Infra, realty drive private equity/venture capital inflows up 27 pc at USD 23.4 bn
Mumbai: Inflows from private equity/venture capital routes rose 27 per cent to USD 23.4 billion across 536 deals in the first half of 2019 year-on-year, says a report.
The outperformance is mainly due to USD 11.1 billion inflows into the infrastructure and real estate asset classes, according to the data collated by EY India, which attributed the increase to 54 large deals of over USD 100 million.
While PE/VC investments stood at USD 12.3 billion, marginally down from USD 12.8 billion in the corresponding period in 2018, this was offset by 23 per cent higher inflows into the infrastructure and real estate sectors.
In terms of the number of deals, the increase was higher at 43 per cent H1 of 2018. In the first half, there were 536 deals as against 376 deals in the same period in 2018.
Like in 2018, large deals with a value of over USD 100 million continued to drive inflows.
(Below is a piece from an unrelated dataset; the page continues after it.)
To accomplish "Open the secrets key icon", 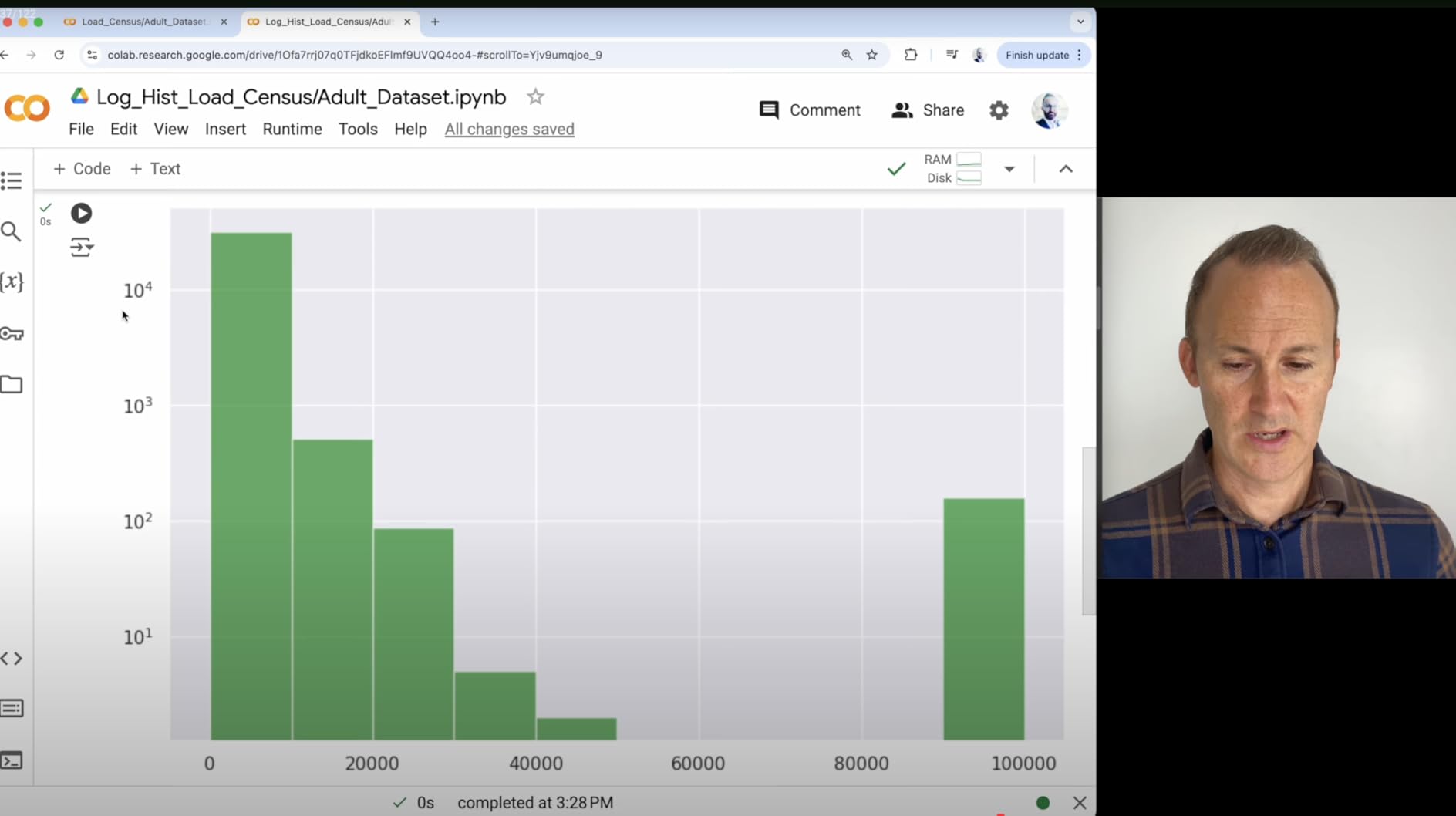I will pyautogui.click(x=12, y=333).
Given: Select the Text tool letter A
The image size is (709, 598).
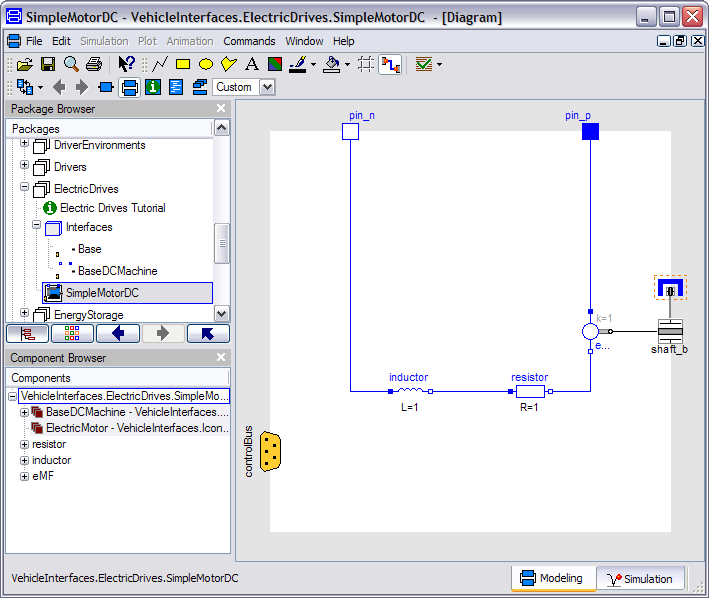Looking at the screenshot, I should click(252, 64).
The reporting period saw 54 large deals aggregating to USD 17.2 billion (compared to 45 large deals worth USD 14.5 billion in H1 of 2018), making it a record in terms of large deals in any half-yearly period.
As many as 23 of the 54 large deals were in infrastructure (13 deals) and real estate (10 deals) worth USD 9.9 billion and seven of the top 10 deals were in infrastructure (five) and real estate (two) sectors.
Largest infra deal was Brookfield's buyout of Reliance Industries' East-West pipeline worth USD 1.9 billion, followed by Abu Dhabi Investment Authority and National Investment and Infrastructure Fund's USD 929 million investments in GVK's airport subsidiary for a 49 per cent stake.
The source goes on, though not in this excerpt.